(Set problem)
Update everything from the start of the entries down to and including the line containing "I will coord(496,172)." by replacing "magenta" with "purple", leaving all other text unchanged, and return only those lines.

(Input records)

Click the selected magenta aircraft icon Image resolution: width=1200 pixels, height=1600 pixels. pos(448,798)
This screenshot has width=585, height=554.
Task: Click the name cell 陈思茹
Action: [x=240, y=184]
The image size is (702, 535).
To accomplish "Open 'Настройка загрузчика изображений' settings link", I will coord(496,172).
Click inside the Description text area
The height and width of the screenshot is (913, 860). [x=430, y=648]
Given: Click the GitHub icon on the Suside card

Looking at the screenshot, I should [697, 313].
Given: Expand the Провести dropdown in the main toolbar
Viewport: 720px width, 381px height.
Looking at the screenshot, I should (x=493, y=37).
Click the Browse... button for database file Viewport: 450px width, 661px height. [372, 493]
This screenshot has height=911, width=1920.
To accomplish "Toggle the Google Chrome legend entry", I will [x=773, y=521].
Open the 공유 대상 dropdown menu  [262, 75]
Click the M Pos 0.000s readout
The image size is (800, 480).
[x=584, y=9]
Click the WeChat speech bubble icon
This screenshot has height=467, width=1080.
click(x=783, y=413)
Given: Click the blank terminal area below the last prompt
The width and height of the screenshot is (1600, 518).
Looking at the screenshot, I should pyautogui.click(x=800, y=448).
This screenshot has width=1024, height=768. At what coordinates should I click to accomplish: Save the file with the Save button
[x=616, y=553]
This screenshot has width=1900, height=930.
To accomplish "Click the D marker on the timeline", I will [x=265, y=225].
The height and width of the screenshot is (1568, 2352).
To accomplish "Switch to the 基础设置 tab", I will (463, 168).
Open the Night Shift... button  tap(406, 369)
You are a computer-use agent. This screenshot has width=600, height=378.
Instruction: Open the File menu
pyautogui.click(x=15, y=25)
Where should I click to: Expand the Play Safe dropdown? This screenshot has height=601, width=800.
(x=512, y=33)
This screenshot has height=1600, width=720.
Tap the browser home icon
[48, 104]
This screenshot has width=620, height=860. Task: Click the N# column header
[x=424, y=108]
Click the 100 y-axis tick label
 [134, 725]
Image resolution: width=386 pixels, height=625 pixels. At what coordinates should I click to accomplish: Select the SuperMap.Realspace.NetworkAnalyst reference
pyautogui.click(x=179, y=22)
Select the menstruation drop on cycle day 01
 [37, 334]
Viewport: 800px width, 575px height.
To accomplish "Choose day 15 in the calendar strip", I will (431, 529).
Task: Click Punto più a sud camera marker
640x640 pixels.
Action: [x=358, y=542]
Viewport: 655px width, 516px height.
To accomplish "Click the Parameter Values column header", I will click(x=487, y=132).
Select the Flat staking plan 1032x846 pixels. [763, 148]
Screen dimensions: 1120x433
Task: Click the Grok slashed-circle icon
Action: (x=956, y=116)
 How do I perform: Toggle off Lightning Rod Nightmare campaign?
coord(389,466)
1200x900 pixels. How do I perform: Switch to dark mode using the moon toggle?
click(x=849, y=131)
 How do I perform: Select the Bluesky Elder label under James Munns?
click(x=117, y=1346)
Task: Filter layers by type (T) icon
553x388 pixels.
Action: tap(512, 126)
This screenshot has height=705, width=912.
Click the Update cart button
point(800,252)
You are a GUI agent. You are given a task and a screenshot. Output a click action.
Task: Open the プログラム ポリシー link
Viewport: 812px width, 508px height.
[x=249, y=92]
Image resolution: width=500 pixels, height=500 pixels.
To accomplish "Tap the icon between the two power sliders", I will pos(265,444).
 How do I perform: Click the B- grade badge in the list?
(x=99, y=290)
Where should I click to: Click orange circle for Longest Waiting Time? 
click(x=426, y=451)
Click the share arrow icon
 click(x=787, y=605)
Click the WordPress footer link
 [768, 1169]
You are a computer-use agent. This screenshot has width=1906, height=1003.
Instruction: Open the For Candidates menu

(Task output)
Click the selected purple aircraft icon Image resolution: width=1200 pixels, height=1600 pixels. pos(448,798)
This screenshot has width=585, height=554.
Task: Click the name cell 陈思茹
Action: [x=240, y=184]
The image size is (702, 535).
To accomplish "Open 'Настройка загрузчика изображений' settings link", I will coord(496,172).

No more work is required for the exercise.